US hegemony destroys the economy
Ivan Eland 02, Director of defense policy studies Cato Institute, Policy Analysis No. 459- The Empire Strikes Out: The New Imperialism and Its Fatal Flaws, November 26, pa459.pdf)
Most of all, the strategy of empire is likely to overstretch and bleed America’s economy and its military and federal budgets, and the overextension could hasten the decline of the United States as a superpower, as it did the Soviet Union and Great Britain. The strategy could also have the opposite effect from what its proponents claim it would have; that is, it would alarm other nations and peoples and thus provoke counterbalancing behavior and create incentives for other nations to acquire weapons of mass destruction as an insurance policy against American military might.
Nuclear War
Mead, 9 – Henry A. Kissinger Senior Fellow in U.S. Foreign Policy at the Council on Foreign Relations
(Walter Russell, “Only Makes You Stronger,” The New Republic, 2/4/09,
__ story.html?id=571cbbb9-2887- 4d81-8542-92e83915f5f8&p=2__)
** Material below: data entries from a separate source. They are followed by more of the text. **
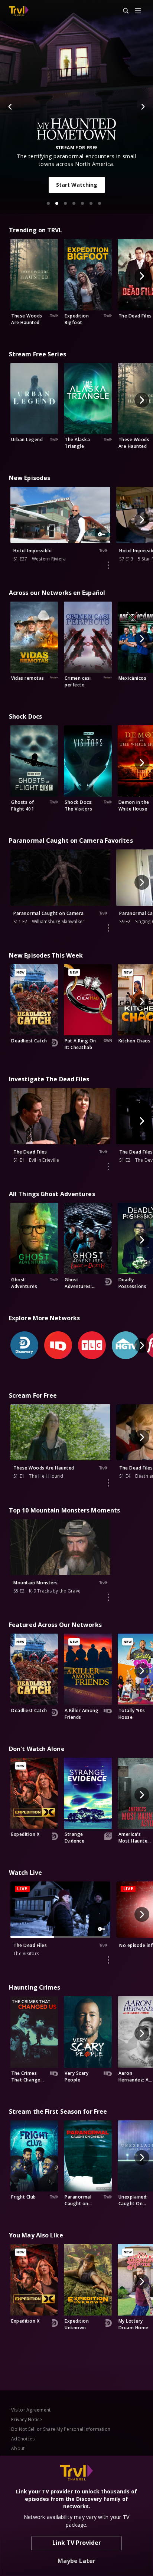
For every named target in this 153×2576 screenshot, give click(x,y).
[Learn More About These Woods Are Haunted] (108, 1483)
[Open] (137, 11)
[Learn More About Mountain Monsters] (108, 1597)
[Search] (122, 11)
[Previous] (10, 106)
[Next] (142, 106)
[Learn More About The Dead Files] (108, 1166)
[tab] (48, 203)
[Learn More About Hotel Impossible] (108, 565)
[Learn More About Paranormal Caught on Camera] (108, 928)
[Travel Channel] (19, 11)
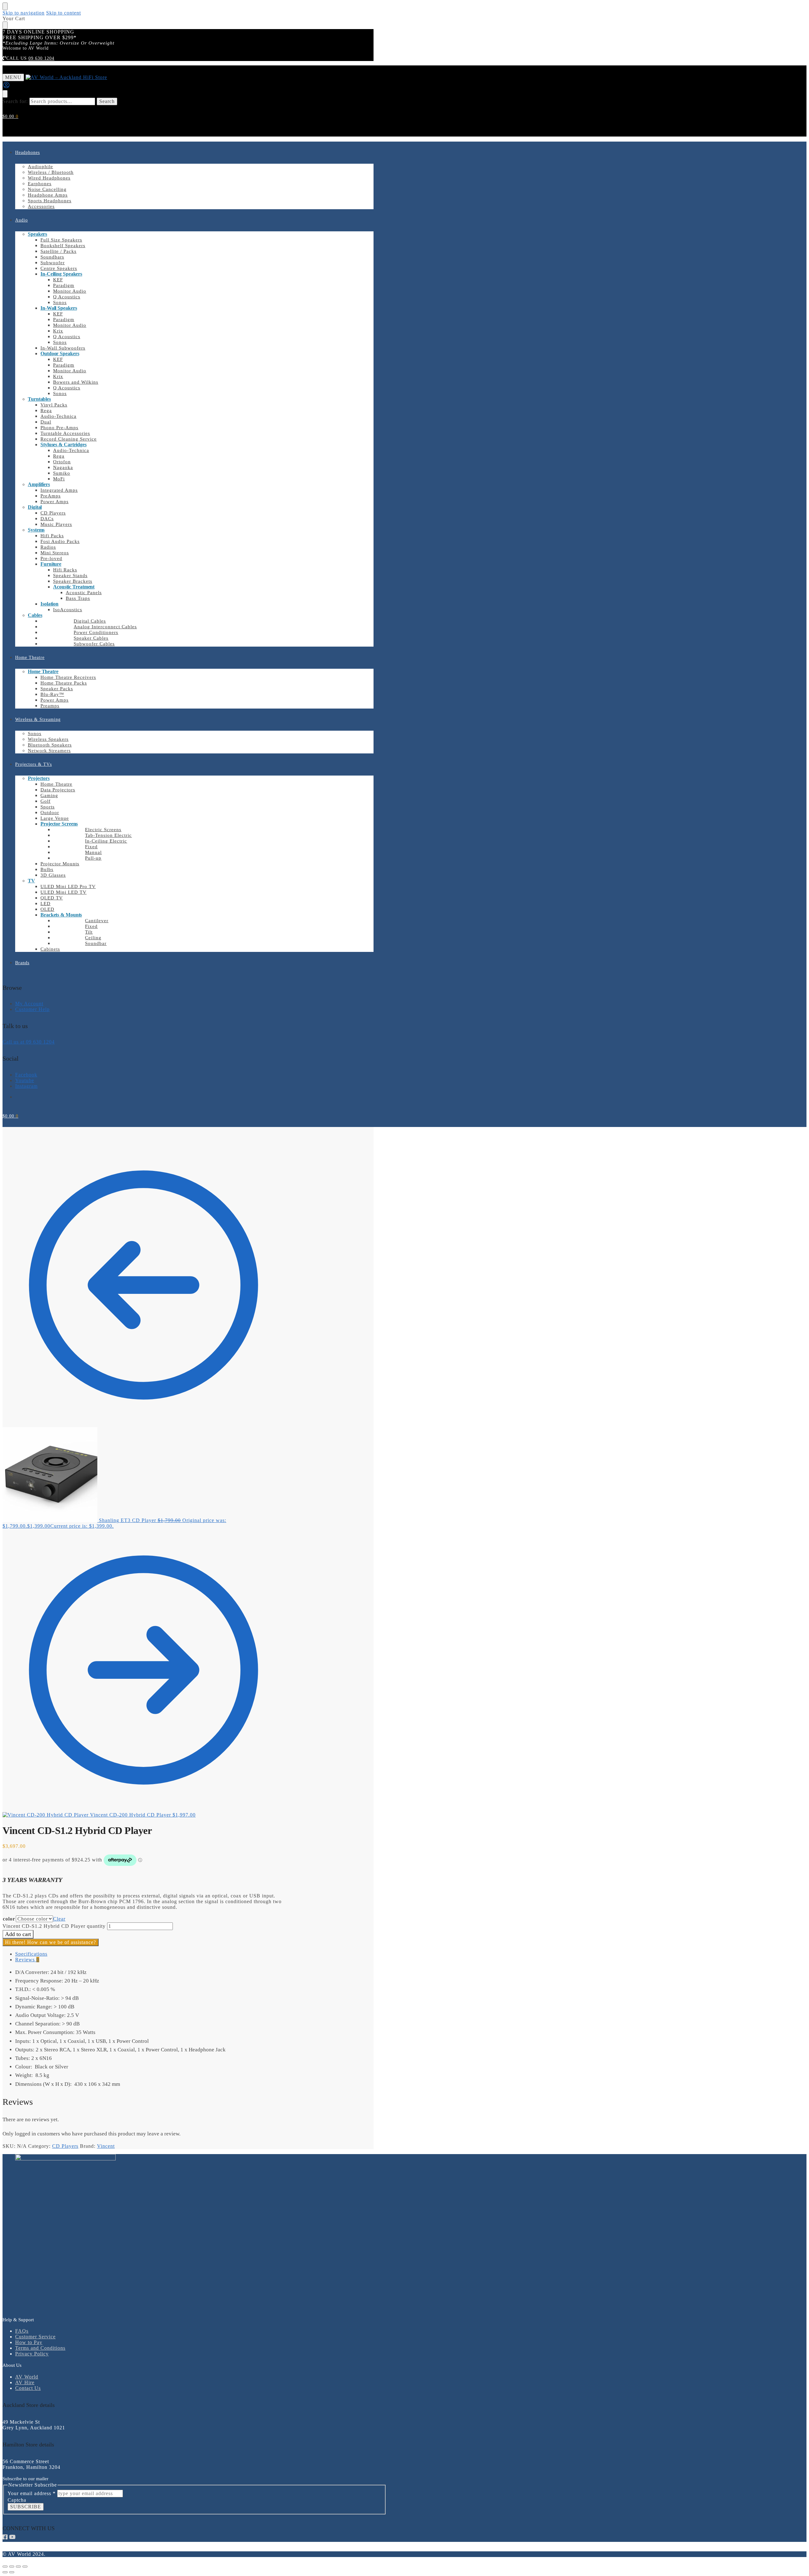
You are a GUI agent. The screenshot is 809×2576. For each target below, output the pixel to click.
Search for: (15, 101)
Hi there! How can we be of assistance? (50, 1942)
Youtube (24, 1080)
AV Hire (24, 2382)
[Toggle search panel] (5, 94)
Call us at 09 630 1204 (29, 1041)
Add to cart (18, 1934)
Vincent (106, 2146)
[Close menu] (5, 6)
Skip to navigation (24, 12)
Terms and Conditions (40, 2348)
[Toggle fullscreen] (11, 2566)
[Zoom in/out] (5, 2566)
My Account (29, 1003)
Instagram (26, 1086)
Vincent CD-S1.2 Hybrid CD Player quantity (54, 1926)
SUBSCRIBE (25, 2506)
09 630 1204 (41, 58)
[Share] (18, 2566)
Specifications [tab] (31, 1954)
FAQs (21, 2331)
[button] (10, 116)
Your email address (32, 2493)
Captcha (17, 2500)
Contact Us (28, 2388)
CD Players (65, 2146)
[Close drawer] (5, 25)
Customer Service (35, 2336)
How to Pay (28, 2342)
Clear (59, 1918)
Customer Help (32, 1009)
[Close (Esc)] (24, 2566)
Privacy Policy (32, 2353)
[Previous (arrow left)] (5, 2572)
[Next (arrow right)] (11, 2572)
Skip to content (63, 12)
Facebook (26, 1074)
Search (107, 101)
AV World (26, 2376)
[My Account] (6, 87)
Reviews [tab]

History may suggest that financial crises actually help capitalist great powers maintain their leads--but it has other, less reassuring messages as well. If financial crises have been a normal part of life during the 300-year rise of the liberal capitalist system under the Anglophone powers, so has war. The wars of the League of Augsburg and the Spanish Succession; the Seven Years War; the American Revolution; the Napoleonic Wars; the two World Wars; the cold war: The list of wars is almost as long as the list of financial crises. Bad economic times can breed wars. Europe was a pretty peaceful place in 1928, but the Depression poisoned German public opinion and helped bring Adolf Hitler to power. If the current crisis turns into a depression, what rough beasts might start slouching toward Moscow, Karachi, Beijing, or New Delhi to be born? The United States may not, yet, decline, but, if we can't get the world economy back on track, we may still have to fight.